A new qualitative study of the experiences of maternity and children’s healthcare professionals during the pandemic has theorised that discrimination amongst NHS staff is more complex than the traditional notion of racism based on skin colour.
The study findings suggest that micro-aggressions between so-called ‘in-groups’ and ‘out-groups’, were prevalent, defined not just by ethnicity, but by other social determinants, especially where staff were trained (i.e., in or outside the UK).

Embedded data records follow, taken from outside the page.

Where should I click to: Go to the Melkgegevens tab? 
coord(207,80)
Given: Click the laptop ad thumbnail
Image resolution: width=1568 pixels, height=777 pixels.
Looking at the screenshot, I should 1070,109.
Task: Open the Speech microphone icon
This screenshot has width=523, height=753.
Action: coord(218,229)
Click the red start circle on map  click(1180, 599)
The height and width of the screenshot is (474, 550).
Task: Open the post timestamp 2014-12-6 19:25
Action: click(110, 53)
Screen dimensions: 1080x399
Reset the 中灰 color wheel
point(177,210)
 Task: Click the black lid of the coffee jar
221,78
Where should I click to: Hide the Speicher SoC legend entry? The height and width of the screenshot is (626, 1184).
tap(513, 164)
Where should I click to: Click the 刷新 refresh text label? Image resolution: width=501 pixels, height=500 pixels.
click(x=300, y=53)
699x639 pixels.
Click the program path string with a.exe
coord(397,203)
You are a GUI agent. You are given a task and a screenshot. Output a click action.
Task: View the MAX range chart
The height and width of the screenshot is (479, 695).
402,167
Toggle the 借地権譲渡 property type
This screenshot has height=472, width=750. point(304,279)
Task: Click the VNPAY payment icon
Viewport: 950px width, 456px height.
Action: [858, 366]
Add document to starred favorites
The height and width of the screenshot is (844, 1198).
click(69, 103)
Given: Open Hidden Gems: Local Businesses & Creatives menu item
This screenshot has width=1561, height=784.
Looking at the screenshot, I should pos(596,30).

Responding to the study, Dr Edward Morris, President of the Royal College of Obstetricians and Gynaecologists, said:
“We welcome the recommendations of this study which highlights the evolution of discrimination experienced by some NHS healthcare professionals within maternity services and children’s health. This follows on from the recent reports by Birthrights and FiveXMore which have highlighted the racism experienced by women accessing maternity services across the UK. It is unacceptable that women and healthcare professionals are discriminated against, and these attitudes have no place in our society, especially in a healthcare setting.
“The RCOG is striving to ensure racism and bias is eliminated within obstetrics and gynaecology through our Race Equality Taskforce. We are committed to working together with policy makers and healthcare providers to address discrimination, bias and poor behaviours by improving training for doctors and ensuring we are attracting a diverse and anti-racist workforce at every level of the NHS.”